▸ **Stated task**
Lay out the stretch of the data from its start through the line containing "click(149, 382)" as a JSON list of strings, one string per line, with blank lines left out. Leave the pictures out of the answer.

▸ **Listing**
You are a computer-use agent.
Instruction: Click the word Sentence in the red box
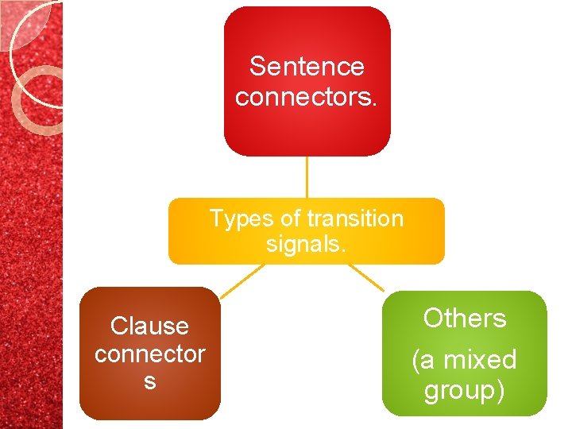click(307, 67)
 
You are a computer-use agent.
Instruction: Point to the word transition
click(355, 218)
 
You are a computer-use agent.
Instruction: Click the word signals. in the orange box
click(307, 244)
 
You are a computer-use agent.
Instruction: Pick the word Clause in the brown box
click(149, 326)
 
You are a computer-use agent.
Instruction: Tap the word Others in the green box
click(465, 319)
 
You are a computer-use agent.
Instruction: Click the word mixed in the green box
click(481, 360)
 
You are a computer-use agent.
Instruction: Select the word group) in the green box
click(465, 390)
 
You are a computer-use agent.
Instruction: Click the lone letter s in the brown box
click(149, 382)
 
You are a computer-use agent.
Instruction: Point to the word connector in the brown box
click(149, 354)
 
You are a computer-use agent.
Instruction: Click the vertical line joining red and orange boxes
click(307, 176)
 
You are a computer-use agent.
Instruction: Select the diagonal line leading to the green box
click(366, 277)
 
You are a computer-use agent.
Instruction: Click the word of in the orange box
click(285, 218)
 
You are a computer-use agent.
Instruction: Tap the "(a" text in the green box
click(424, 360)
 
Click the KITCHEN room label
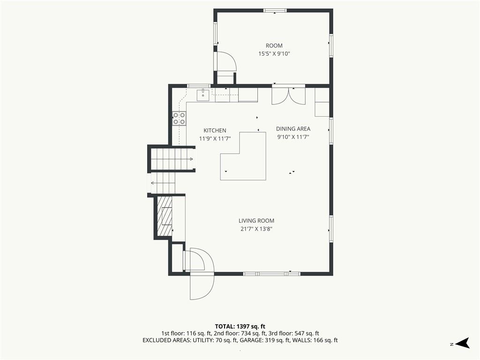click(x=215, y=130)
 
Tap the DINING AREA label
click(x=293, y=129)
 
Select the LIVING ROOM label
click(x=256, y=221)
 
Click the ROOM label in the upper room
click(x=274, y=45)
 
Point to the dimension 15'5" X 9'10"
click(x=274, y=54)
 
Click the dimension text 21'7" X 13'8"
click(x=256, y=229)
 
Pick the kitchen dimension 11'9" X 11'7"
click(x=215, y=139)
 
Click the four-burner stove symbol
click(x=179, y=119)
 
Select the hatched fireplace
click(x=165, y=216)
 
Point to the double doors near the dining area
click(x=289, y=96)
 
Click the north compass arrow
click(x=463, y=343)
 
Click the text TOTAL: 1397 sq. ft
click(x=240, y=326)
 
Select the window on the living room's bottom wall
click(x=272, y=273)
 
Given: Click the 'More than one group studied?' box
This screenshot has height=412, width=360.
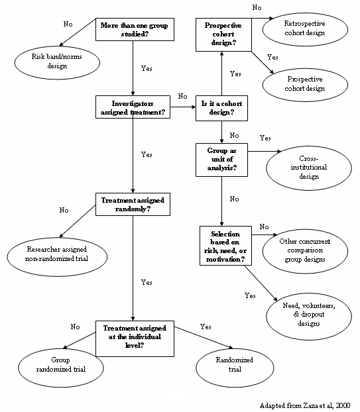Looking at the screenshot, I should pyautogui.click(x=133, y=30).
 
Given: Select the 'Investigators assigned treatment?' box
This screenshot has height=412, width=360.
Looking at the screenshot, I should pyautogui.click(x=133, y=107).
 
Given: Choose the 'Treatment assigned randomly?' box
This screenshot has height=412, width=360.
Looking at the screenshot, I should pyautogui.click(x=133, y=204).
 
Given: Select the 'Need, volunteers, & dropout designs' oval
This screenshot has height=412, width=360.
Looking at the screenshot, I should pyautogui.click(x=308, y=315).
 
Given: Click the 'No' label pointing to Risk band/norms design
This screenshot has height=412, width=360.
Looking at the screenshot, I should pyautogui.click(x=68, y=24).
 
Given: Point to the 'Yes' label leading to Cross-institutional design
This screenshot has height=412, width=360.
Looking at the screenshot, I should pyautogui.click(x=265, y=138).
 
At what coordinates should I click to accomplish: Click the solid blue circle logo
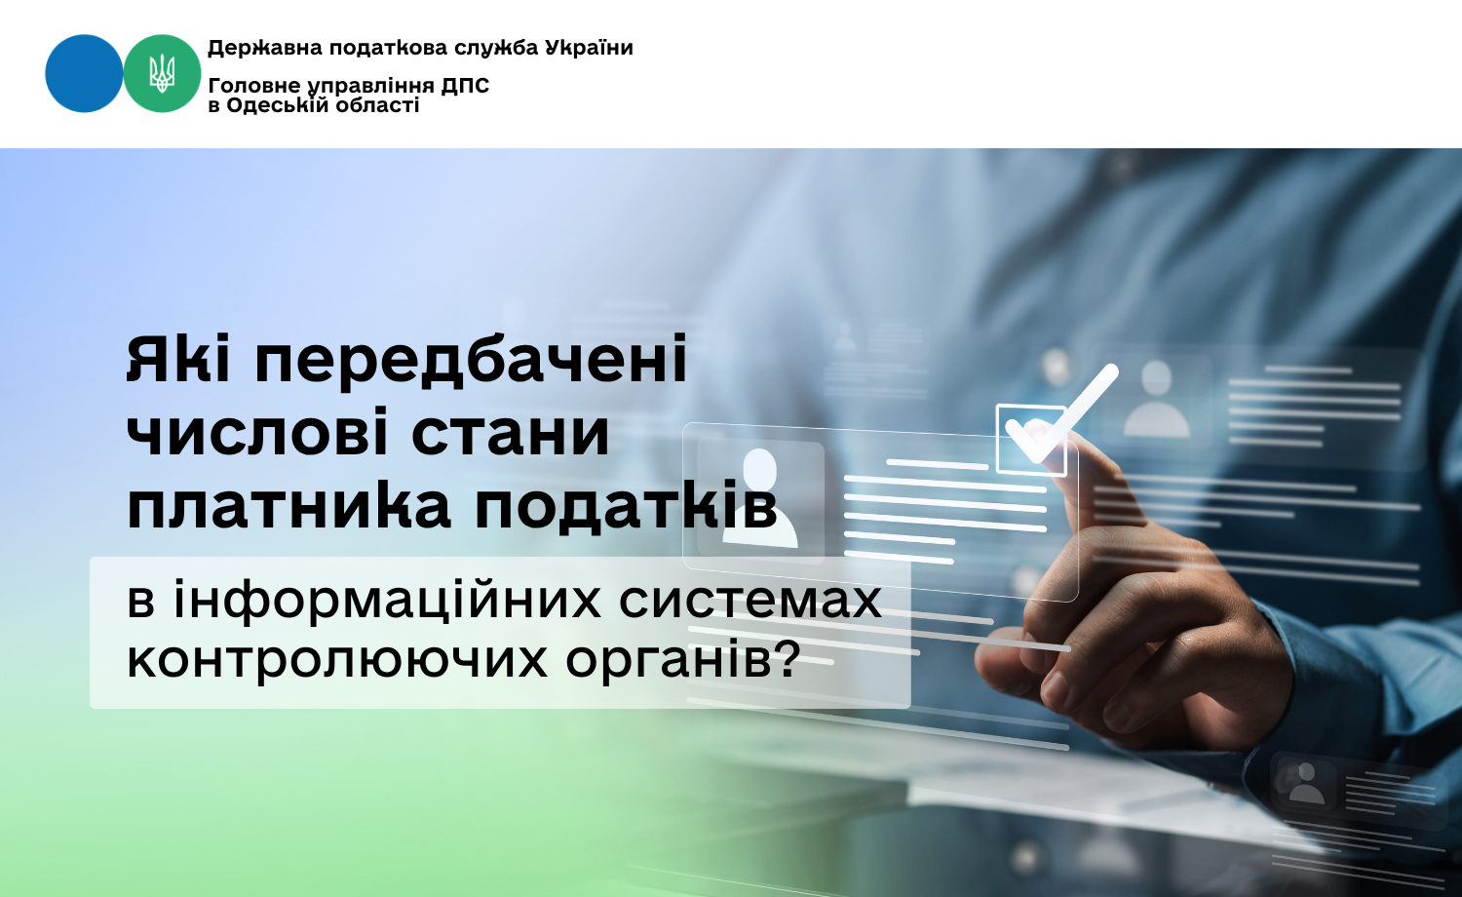pos(84,73)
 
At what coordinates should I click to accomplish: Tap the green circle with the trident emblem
pos(162,73)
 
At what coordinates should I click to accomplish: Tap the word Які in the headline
pos(177,359)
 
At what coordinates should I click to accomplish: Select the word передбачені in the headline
pos(471,360)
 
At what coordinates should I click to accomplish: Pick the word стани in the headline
pos(511,434)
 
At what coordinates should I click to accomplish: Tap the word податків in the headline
pos(626,506)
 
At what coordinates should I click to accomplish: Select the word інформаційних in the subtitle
pos(387,601)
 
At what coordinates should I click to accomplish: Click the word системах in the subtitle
pos(750,602)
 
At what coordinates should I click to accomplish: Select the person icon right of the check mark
pos(1157,400)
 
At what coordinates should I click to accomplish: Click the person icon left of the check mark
pos(760,497)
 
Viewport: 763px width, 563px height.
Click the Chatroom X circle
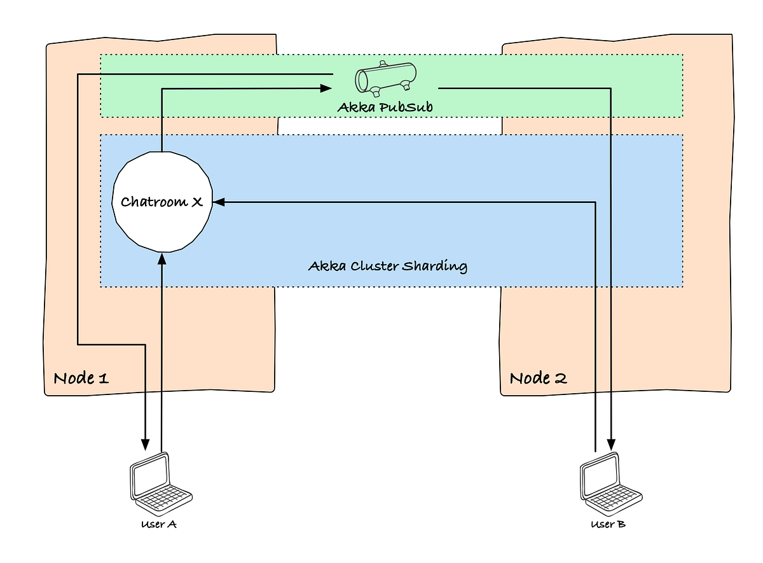[x=162, y=202]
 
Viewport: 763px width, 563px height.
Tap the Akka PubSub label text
[x=385, y=108]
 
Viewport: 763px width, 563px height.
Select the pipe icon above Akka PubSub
[x=385, y=78]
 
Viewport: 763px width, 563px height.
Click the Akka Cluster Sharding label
[x=388, y=265]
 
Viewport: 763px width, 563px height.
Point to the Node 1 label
[x=81, y=378]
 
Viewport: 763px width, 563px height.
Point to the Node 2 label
[x=538, y=378]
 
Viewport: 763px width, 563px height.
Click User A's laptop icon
[x=160, y=483]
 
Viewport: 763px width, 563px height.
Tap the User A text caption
[x=159, y=525]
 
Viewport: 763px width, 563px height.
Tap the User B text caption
[x=608, y=525]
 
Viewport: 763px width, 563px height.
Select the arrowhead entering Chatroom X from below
[x=162, y=258]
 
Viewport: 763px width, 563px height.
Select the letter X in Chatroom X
[x=196, y=202]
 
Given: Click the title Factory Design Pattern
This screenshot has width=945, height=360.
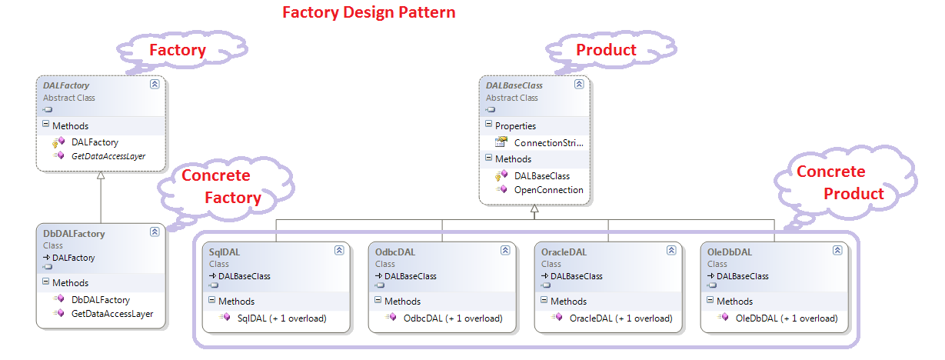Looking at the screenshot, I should (368, 13).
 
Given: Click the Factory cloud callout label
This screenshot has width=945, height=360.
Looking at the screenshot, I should (177, 51).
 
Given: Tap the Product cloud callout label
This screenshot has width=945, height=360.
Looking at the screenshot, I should (606, 50).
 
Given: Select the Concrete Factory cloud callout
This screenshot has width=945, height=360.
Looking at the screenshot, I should (221, 187).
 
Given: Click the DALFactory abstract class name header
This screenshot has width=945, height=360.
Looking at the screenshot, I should (66, 85).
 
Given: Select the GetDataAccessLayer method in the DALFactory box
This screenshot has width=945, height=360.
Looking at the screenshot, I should (108, 156).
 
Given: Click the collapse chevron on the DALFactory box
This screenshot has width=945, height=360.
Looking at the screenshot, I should (155, 85).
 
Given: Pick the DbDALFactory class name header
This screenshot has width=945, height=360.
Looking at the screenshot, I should (74, 233).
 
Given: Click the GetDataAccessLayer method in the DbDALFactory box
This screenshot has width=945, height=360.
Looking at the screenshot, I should (111, 314).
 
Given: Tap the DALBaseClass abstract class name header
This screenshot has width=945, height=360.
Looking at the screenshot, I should (514, 85).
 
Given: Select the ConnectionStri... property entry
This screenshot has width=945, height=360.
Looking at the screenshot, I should (548, 142).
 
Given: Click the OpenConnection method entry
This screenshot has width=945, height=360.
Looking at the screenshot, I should (548, 190).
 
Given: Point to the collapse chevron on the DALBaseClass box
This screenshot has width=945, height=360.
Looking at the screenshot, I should (579, 85).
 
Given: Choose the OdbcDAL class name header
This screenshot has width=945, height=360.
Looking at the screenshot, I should (396, 252).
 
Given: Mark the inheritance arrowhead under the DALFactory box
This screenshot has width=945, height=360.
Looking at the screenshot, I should (101, 176).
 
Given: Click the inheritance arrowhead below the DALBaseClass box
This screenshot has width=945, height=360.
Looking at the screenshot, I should (534, 209).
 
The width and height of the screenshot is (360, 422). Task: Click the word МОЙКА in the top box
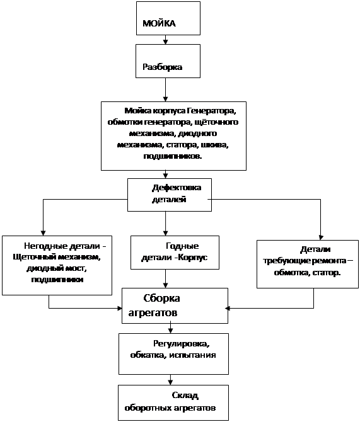coord(159,23)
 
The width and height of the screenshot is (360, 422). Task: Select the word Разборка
coord(162,67)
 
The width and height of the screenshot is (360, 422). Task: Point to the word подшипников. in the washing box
coord(173,156)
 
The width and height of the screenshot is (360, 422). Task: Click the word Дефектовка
coord(177,188)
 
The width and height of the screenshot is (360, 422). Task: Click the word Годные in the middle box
coord(182,246)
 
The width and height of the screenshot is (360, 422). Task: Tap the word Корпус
coord(193,257)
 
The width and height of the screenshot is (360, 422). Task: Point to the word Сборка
coord(161,298)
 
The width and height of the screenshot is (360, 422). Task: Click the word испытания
coord(192,355)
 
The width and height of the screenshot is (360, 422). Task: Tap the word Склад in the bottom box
coord(185,396)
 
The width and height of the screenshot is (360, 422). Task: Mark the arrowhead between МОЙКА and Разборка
coord(165,42)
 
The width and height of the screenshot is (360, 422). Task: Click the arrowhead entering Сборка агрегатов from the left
coord(120,308)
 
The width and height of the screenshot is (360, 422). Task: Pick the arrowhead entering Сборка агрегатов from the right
coord(227,308)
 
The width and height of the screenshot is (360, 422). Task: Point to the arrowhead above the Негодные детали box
coord(43,233)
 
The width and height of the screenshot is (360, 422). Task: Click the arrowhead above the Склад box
coord(170,382)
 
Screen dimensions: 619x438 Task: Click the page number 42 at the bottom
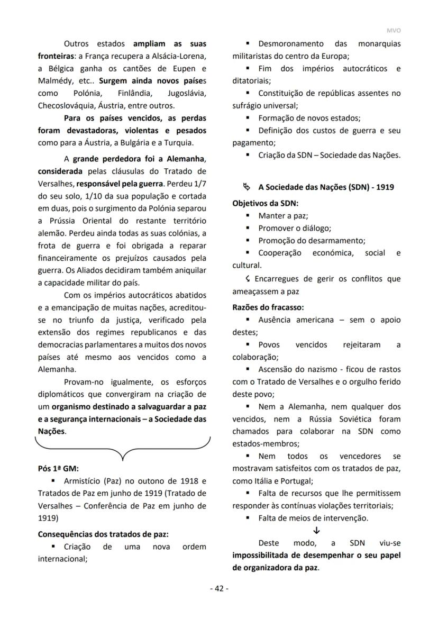(219, 588)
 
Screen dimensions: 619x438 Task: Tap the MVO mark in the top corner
(394, 31)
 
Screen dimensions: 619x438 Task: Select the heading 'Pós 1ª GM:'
(58, 468)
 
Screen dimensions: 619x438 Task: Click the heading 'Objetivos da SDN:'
(265, 203)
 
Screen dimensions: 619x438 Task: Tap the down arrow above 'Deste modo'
(316, 531)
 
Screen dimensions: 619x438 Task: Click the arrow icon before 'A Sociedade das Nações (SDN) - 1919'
(246, 187)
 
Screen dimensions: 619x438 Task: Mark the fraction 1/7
(198, 184)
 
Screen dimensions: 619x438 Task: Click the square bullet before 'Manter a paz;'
(248, 216)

▸ **Result for this exercise**
[
  "You are a computer-use agent.",
  "Instruction: Click the word Sentence in the red box",
  "click(307, 67)",
  "You are a computer-use agent.",
  "Instruction: Point to the word transition",
  "click(355, 218)",
  "You are a computer-use agent.",
  "Instruction: Click the word signals. in the orange box",
  "click(307, 244)",
  "You are a computer-use agent.",
  "Instruction: Pick the word Clause in the brown box",
  "click(149, 326)",
  "You are a computer-use agent.",
  "Instruction: Tap the word Others in the green box",
  "click(465, 319)",
  "You are a computer-use agent.",
  "Instruction: Click the word mixed in the green box",
  "click(481, 360)",
  "You are a computer-use agent.",
  "Instruction: Select the word group) in the green box",
  "click(465, 390)",
  "You are a computer-use agent.",
  "Instruction: Click the lone letter s in the brown box",
  "click(149, 382)"
]